A user agent may display the title of a document in a history list or as a label for the window displaying the document. This differs from headings (section Headings: H1 ... H6), which are typically displayed within the body text flow.

Base Address: BASE

The optional BASE element provides a base address for interpreting relative URLs when the document is read out of context (see section Hyperlinks). The value of the HREF attribute must be an absolute URI.

Keyword Index: ISINDEX

The ISINDEX element indicates that the user agent should allow the user to search an index by giving keywords. See section Queries and Indexes for details.

Link: LINK

The LINK element represents a hyperlink (see section Hyperlinks). Any number of LINK elements may occur in the HEAD element of an HTML document. It has the same attributes as the A element (see section Anchor: A).

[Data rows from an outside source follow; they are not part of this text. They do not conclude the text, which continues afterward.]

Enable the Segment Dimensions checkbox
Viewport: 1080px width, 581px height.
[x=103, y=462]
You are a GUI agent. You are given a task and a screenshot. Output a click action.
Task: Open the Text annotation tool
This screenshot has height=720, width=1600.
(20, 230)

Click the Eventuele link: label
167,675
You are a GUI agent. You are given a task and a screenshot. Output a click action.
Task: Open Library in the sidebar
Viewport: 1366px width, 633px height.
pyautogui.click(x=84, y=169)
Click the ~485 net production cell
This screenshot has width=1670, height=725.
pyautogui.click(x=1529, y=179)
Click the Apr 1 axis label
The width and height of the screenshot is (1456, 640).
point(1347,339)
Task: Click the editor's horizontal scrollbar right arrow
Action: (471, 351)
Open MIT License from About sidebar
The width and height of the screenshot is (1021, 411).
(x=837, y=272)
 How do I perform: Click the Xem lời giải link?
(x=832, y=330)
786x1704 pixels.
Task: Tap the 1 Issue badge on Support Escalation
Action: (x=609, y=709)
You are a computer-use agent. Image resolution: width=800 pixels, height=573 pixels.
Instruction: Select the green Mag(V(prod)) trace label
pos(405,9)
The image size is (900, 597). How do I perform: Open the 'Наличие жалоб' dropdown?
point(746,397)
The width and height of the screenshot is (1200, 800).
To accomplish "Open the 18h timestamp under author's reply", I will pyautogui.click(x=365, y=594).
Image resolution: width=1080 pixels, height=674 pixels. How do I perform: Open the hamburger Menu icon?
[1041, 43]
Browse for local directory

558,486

The LINK element is typically used to indicate authorship, related indexes and glossaries, older or more recent versions, document hierarchy, associated resources such as style sheets, etc.

Associated Meta-information: META

The META element is an extensible container for use in identifying specialized document meta-information. Meta-information has two main functions:

to provide a means to discover that the data set exists and how it might be obtained or accessed; and
to document the content, quality, and features of a data set, indicating its fitness for use.

Each META element specifies a name/value pair. If multiple META elements are provided with the same name, their combined contents--concatenated as a comma-separated list--is the value associated with that name. (13)

HTTP servers may read the content of the document HEAD to generate header fields corresponding to any elements defining a value for the attribute HTTP-EQUIV. (14)

Attributes of the META element:

HTTP-EQUIV: binds the element to an HTTP header field. An HTTP server may use this information to process the document. In particular, it may include a header field in the responses to requests for this document: the header name is taken from the HTTP-EQUIV attribute value, and the header value is taken from the value of the CONTENT attribute. HTTP header names are not case sensitive.
NAME: specifies the name of the name/value pair. If not present, HTTP-EQUIV gives the name.
CONTENT: specifies the value of the name/value pair.

Examples

If the document contains:

<META HTTP-EQUIV="Expires"
      CONTENT="Tue, 04 Dec 1993 21:29:02 GMT">
<meta http-equiv="Keywords" CONTENT="Fred">
<META HTTP-EQUIV="Reply-to"
      content="[email protected] (Roy Fielding)">
<Meta Http-equiv="Keywords" CONTENT="Barney">

then the server may include the following header fields:

Expires: Tue, 04 Dec 1993 21:29:02 GMT
Keywords: Fred, Barney
Reply-to: [email protected] (Roy Fielding)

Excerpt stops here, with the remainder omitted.